3 Диурнал (Diurnale) — сокращённый бревиарий, содержащий только дневные часы Литургии Часов, предназначенный для использования в пути.

4 Хубон (исп. jubón) — короткая, плотно прилегающая куртка, часто стёганая, которую в XVI-XVII вв. носили как основную часть мужского костюма под верхней одеждой. Автор подчёркивает, что от хубона отца Клавера остались одни бесформенные лохмотья.

5 В оригинале — palillos (букв. «палочки», «щепки»). Речь идёт о примитивном способе освещения: тонкие деревянные лучины, пропитанные салом (жиром, собранным с лампад), использовались в качестве фитиля в простом светильнике (candil).

ГЛАВА ЧЕТВЕРТАЯ. О ЕГО СОВЕРШЕННОМ ПОСЛУШАНИИ

Послушание, — говорит святой Амвросий, — такая же дочь смирения, как и бедность, ибо обе они рождаются от него, как от своего корня1. Кто смирен, тот покорен и послушен, во всём уступчив, не любит повелевать, но любит, когда им повелевают. Гордец же, напротив, неукротим и надменен, не терпит ярма послушания, не подчиняется ни закону, ни заповедям, но попирает их и нарушает, и в своей надменности и высокомерии желает всеми повелевать, не подчиняясь никому.

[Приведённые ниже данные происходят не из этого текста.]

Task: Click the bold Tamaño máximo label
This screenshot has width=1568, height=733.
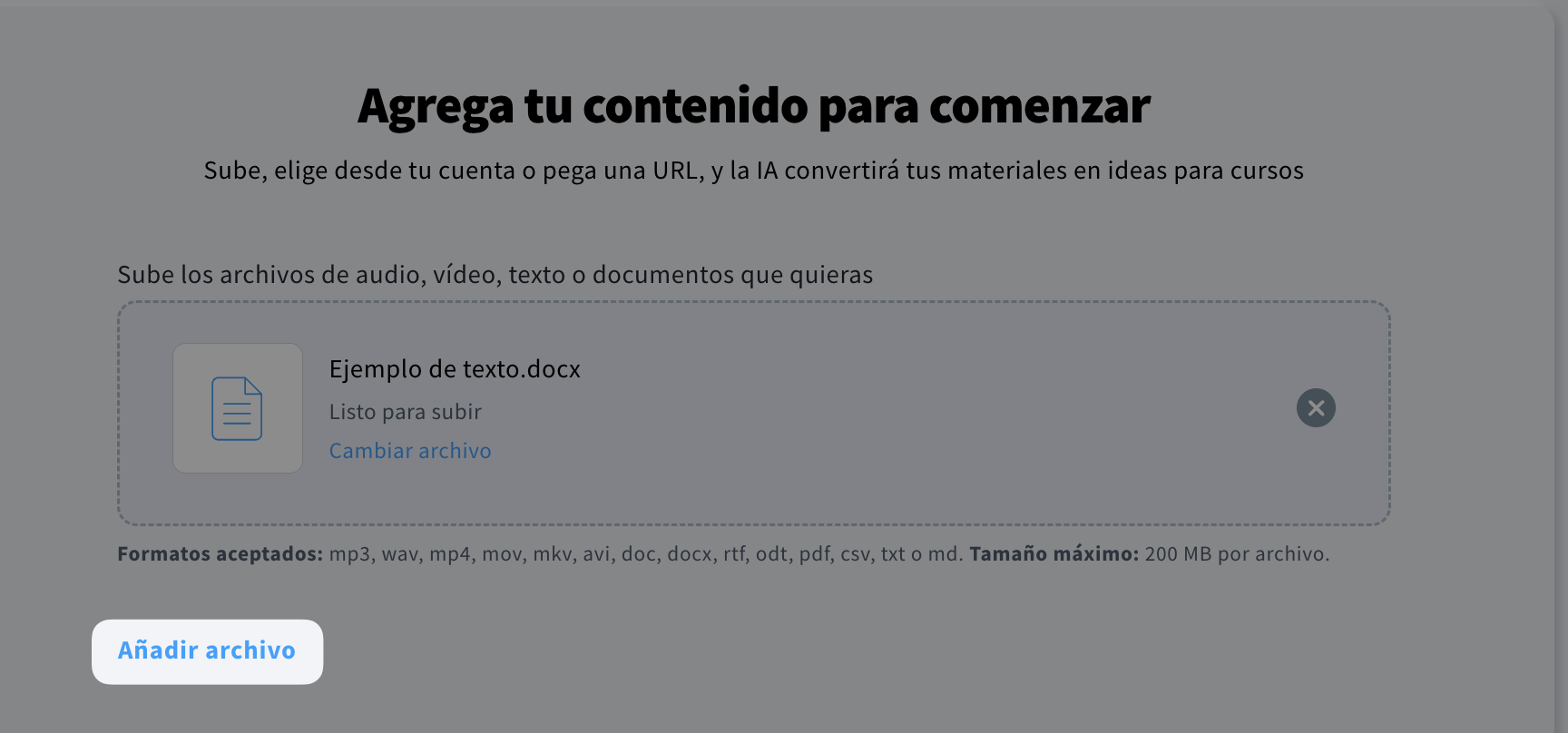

А поскольку блаженный отец Клавер был весьма смирен, то и послушание являл соразмерное, покоряясь и подчиняясь настоятелям и всем остальным, точно самый смиренный послушник. Он уподобился чистому и простодушному дитяти перед своими родителями и наставниками: никогда не возражал и не оспаривал ничего, что повелевали, и не имел иной воли, кроме воли настоятеля, и не знал иного рассуждения, кроме как без оглядки и рассуждения повиноваться во всём, что касалось послушания. Будь то сам настоятель, или кто-то из должностных лиц обители, или любой, кто отдавал ему приказание от их имени, он тотчас же повиновался с величайшей покорностью и точностью, внимая их голосу так, будто он исходил из уст Самого Бога, ибо именно Его он неизменно созерцал в настоятеле. Потому-то и не делал различия между одним настоятелем и другим, ибо во всех равным образом видел и слушался одного и того же Бога.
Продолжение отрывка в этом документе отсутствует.